Sixth Workshop on Data Mining for Medicine and Healthcare was organized in conjunction with SDM 2017 conference in Houston, TX. The full-day workshop attracted over 30 people throughout the day. We had 2 invited speakers (Genevera Allen and Xiaoning Qian) from different fields of data mining with applications in medicine and healthcare.
Short biographies Fei Wang Dr. Fei Wang is an Assistant Professor in Division of Health Informatics, Department of Healthcare Policy and Research, Cornell University. His major research interest is data analytics and its applications in health informatics. His papers have received over 5,300 citations so far with an H-index 39. His papers won best paper award in ICHI 2016, best student paper award in ICDM 2015, best research paper nomination for ICDM 2010, Marco Romani Best paper nomination in AMIA TBI 2014, and his paper was selected into the best paper finalist in SDM 2011 and 2015. Dr.
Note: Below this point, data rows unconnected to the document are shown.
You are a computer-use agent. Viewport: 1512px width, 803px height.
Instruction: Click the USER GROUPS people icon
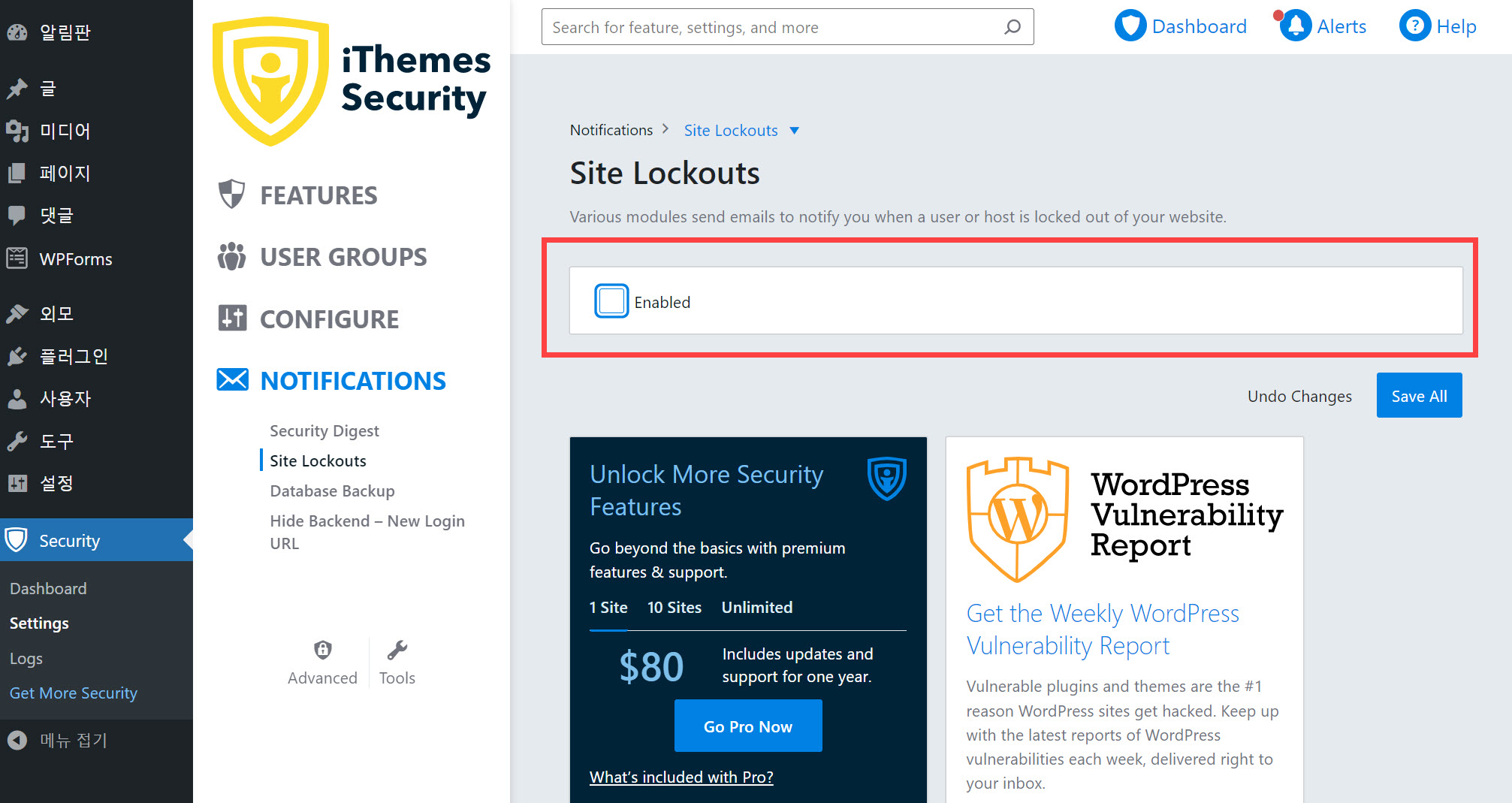click(x=231, y=256)
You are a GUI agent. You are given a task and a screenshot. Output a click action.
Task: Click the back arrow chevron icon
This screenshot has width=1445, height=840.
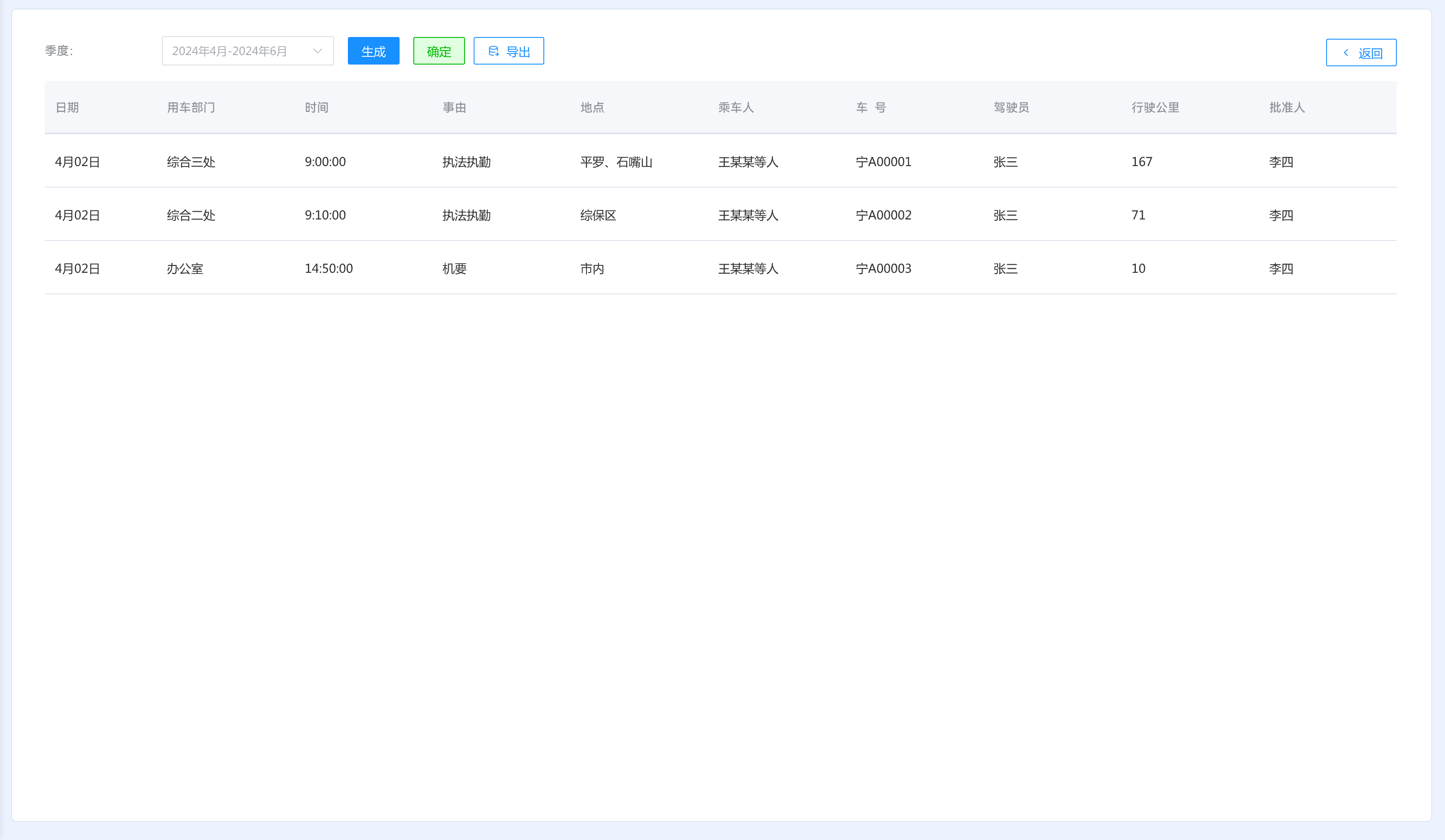(1346, 52)
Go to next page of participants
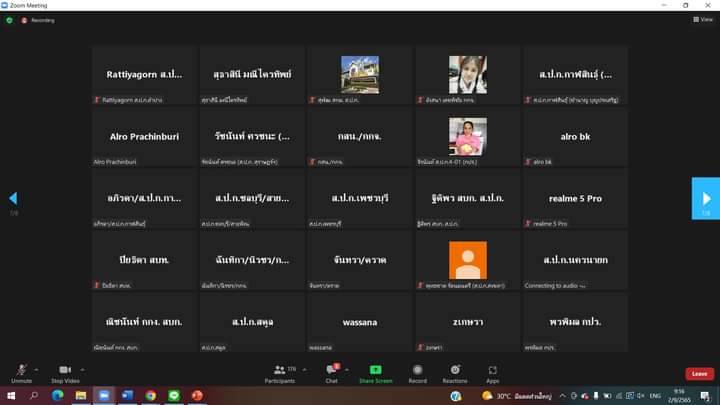The width and height of the screenshot is (720, 405). pos(705,197)
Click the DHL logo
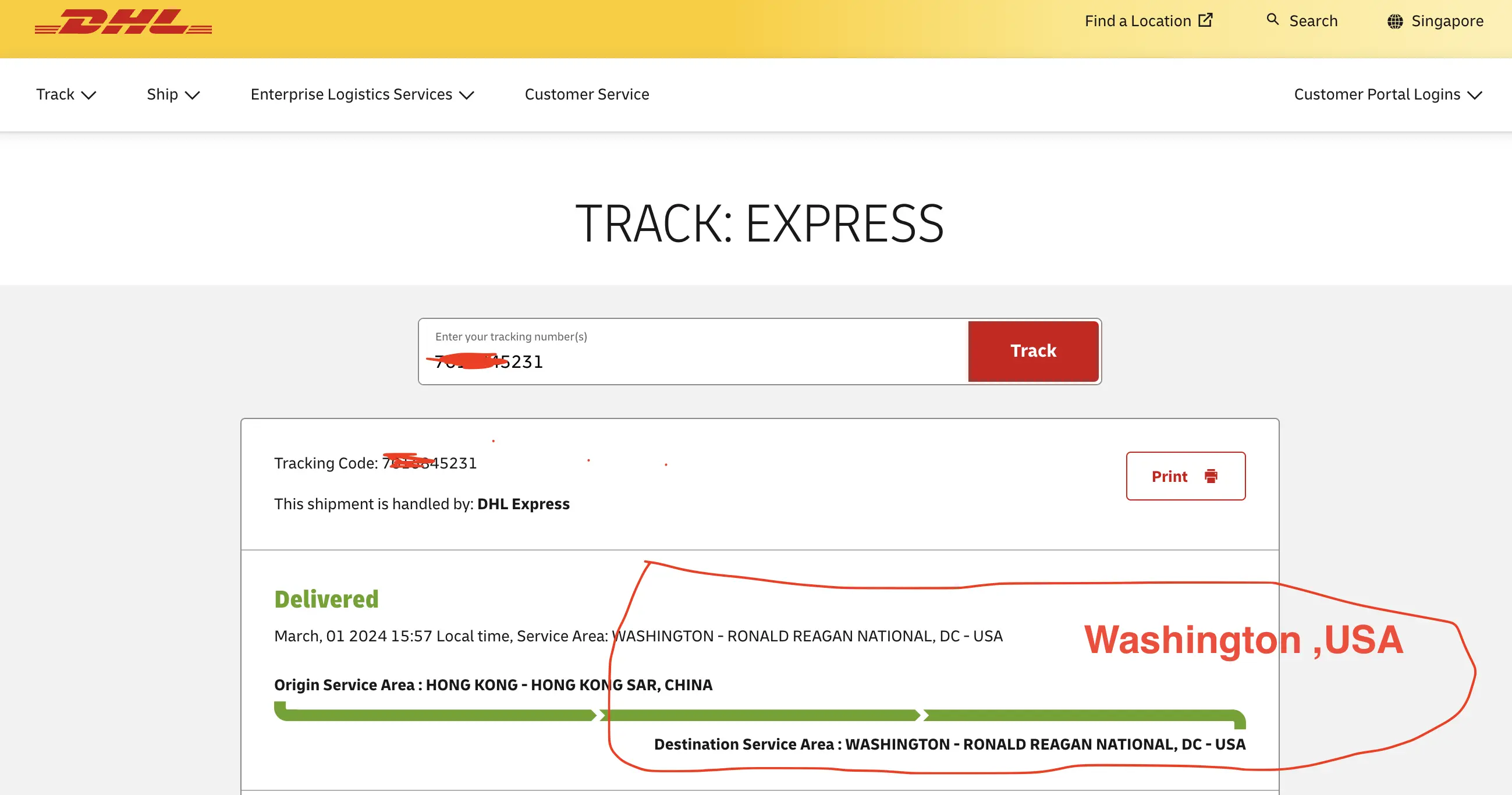 [123, 22]
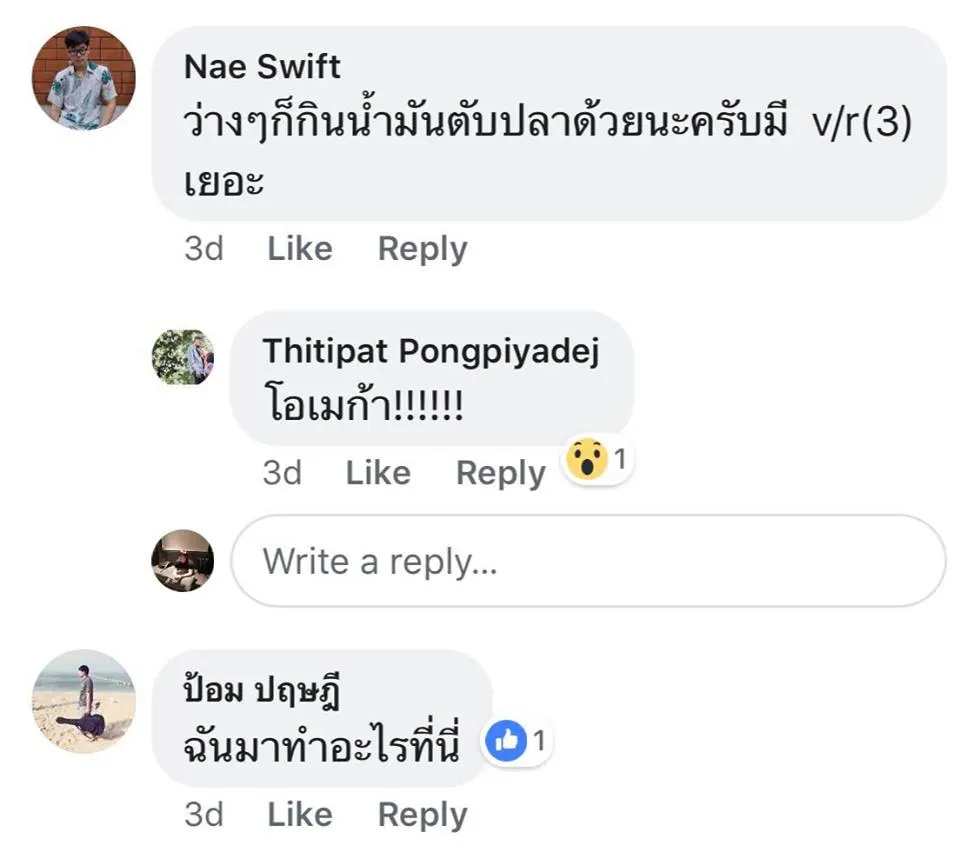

Wang is an action editor of the journal Data Mining and Knowledge Discovery, an associate editor of Journal of Health Informatics Research and Smart Health, and an editorial board member of Pattern Recognition and International Journal of Big Data and Analytics in Healthcare. Dr. Wang is the vice chair of the KDD working group in AMIA. More details of Dr. Wang can be found on https://sites.google.com/site/feiwang03/.
Xi Zhang
Dr. Xi Zhang is currently a Postdoctoral Research Associate collaborating with Dr. Fei Wang. She got her PhD from Chinese Academy of Sciences in 2015, followed by one-year working experience at Huawei Noah Arks Lab in 2016. Dr. Zhang joined in Cornell since December 2016. Dr. Zhang has worked extensively on deep learning technologies in information science, especially information retrieval. She has hands on experience on application of data mining technologies in solving healthcare problems. At Weill Cornell, Xi has been working on developing data mining methods for disease subtyping as well as hospital readmission prediction.
Lifang He
Dr. Lifang He is currently a Postdoctoral Research Associate collaborating with Dr. Philip Yu. She got her PhD from Shenzhen University in China in 2014. Her major research interests are data mining, especially tensor methodologies and their applications in biomedical informatics (especially brain network discovery). She has published 36 papers on top data mining and machine learning venues including ICML, KDD, ICDM, SDM, TKDE, etc.